> [AIM OF THE TASK] Your task is to copy the records that follow exactly, minus any images.

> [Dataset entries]
··········
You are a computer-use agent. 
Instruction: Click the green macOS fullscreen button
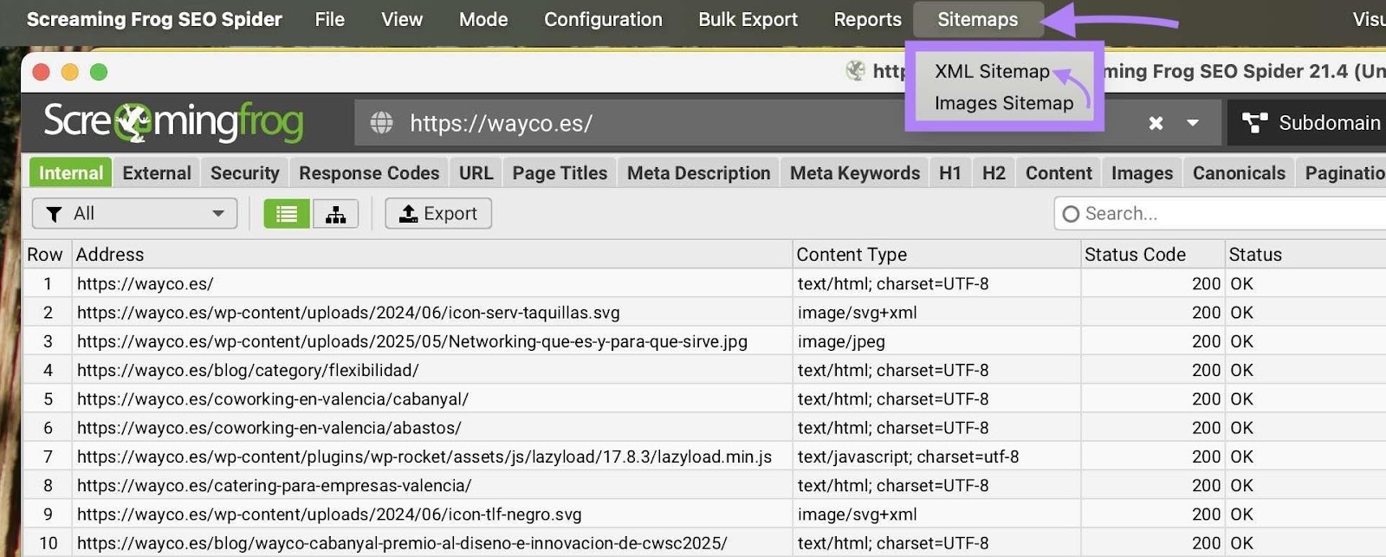pyautogui.click(x=99, y=72)
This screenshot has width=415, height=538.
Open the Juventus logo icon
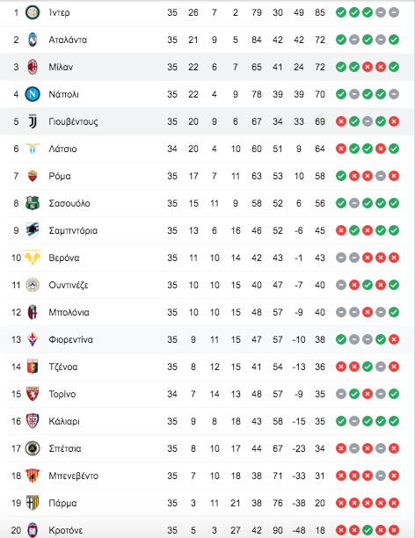[33, 121]
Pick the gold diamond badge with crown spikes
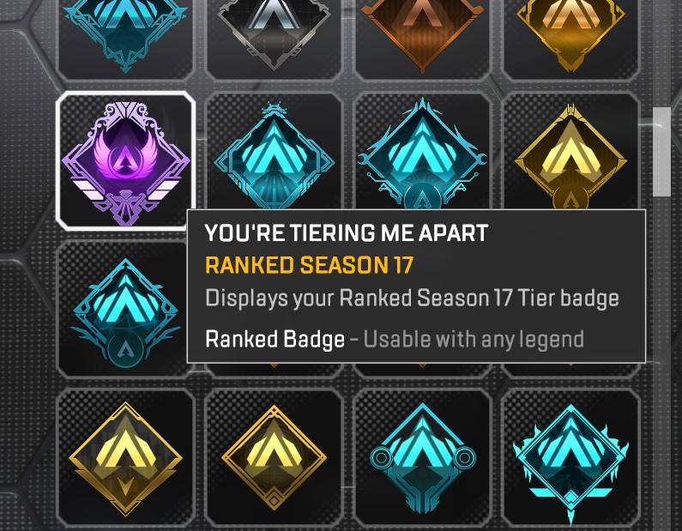The height and width of the screenshot is (531, 682). (x=570, y=151)
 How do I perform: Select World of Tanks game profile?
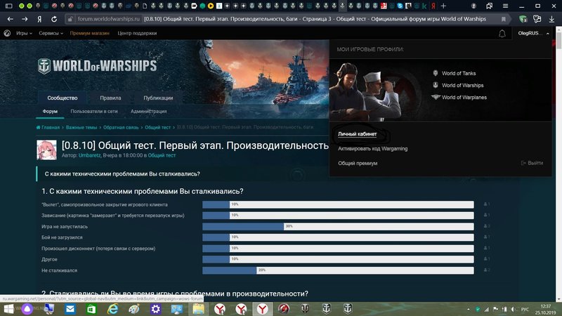[459, 73]
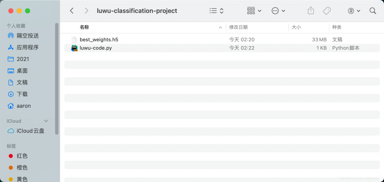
··········
> [TASK RESPONSE]
You are a computer-use agent. 
Instruction: Click the green macOS fullscreen button
pyautogui.click(x=99, y=72)
This screenshot has width=415, height=538.
Open the Juventus logo icon
[33, 121]
Pick the gold diamond badge with crown spikes
The height and width of the screenshot is (531, 682). (x=570, y=151)
 How do I perform: Select World of Tanks game profile?
[459, 73]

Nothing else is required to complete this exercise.